• INSTRUCTIONS TO FOLLOW
Duplicate the stretch of rows from the line containing "Viewport: 1456px width, 819px height." through the last row, reproducing each line without any change.

[Saved data entries]
^^^^^^^^
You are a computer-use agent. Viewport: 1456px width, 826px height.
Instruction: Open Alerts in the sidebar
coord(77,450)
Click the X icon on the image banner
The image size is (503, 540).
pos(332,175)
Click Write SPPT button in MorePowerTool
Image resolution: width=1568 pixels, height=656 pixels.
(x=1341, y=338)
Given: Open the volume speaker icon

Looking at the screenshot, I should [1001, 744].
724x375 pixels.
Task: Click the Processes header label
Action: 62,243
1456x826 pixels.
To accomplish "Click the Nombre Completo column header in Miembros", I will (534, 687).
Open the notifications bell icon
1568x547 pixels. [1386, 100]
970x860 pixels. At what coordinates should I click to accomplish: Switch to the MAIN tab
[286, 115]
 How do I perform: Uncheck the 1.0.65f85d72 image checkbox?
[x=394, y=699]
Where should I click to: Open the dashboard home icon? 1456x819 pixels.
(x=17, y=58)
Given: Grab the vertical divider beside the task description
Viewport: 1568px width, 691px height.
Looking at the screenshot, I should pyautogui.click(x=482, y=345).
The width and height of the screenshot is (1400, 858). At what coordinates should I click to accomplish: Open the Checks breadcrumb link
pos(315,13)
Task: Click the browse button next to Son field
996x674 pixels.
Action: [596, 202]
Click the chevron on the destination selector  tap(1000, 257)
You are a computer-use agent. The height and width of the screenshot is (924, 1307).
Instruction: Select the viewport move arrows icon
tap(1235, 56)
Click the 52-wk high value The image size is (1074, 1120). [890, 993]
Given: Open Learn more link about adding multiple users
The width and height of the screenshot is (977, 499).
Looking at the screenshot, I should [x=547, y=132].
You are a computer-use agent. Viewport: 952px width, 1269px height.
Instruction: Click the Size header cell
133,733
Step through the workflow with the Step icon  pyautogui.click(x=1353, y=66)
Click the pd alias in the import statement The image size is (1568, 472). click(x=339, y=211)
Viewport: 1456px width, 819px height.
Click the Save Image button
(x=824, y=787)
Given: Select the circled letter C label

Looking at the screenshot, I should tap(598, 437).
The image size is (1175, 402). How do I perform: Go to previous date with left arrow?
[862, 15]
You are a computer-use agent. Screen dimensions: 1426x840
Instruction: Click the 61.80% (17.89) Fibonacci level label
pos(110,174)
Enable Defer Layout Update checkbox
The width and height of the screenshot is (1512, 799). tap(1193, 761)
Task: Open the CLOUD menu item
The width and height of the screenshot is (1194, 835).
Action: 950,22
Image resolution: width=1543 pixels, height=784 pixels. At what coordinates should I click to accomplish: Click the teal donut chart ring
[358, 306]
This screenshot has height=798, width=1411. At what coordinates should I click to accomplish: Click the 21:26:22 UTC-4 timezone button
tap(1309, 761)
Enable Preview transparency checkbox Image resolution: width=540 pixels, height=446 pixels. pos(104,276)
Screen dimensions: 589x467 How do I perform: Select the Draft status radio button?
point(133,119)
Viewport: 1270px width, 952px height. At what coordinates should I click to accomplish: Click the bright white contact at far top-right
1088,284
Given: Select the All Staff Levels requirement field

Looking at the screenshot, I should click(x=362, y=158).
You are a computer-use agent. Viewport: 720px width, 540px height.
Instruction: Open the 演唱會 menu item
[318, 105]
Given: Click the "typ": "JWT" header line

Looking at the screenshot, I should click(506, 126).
^^^^^^^^
• THE SOLUTION
Viewport: 1456px width, 819px height.
Click the Save Image button
(x=824, y=787)
Given: Select the circled letter C label

Looking at the screenshot, I should tap(598, 437).
The image size is (1175, 402). How do I perform: Go to previous date with left arrow?
[862, 15]
You are a computer-use agent. Screen dimensions: 1426x840
Instruction: Click the 61.80% (17.89) Fibonacci level label
pos(110,174)
Enable Defer Layout Update checkbox
The width and height of the screenshot is (1512, 799). tap(1193, 761)
Task: Open the CLOUD menu item
The width and height of the screenshot is (1194, 835).
Action: 950,22
Image resolution: width=1543 pixels, height=784 pixels. At what coordinates should I click to accomplish: Click the teal donut chart ring
[358, 306]
This screenshot has height=798, width=1411. At what coordinates should I click to accomplish: Click the 21:26:22 UTC-4 timezone button
tap(1309, 761)
Enable Preview transparency checkbox Image resolution: width=540 pixels, height=446 pixels. pos(104,276)
Screen dimensions: 589x467 How do I perform: Select the Draft status radio button?
point(133,119)
Viewport: 1270px width, 952px height. At what coordinates should I click to accomplish: Click the bright white contact at far top-right
1088,284
Given: Select the All Staff Levels requirement field

Looking at the screenshot, I should click(x=362, y=158).
You are a computer-use agent. Viewport: 720px width, 540px height.
Instruction: Open the 演唱會 menu item
[318, 105]
Given: Click the "typ": "JWT" header line

Looking at the screenshot, I should click(506, 126).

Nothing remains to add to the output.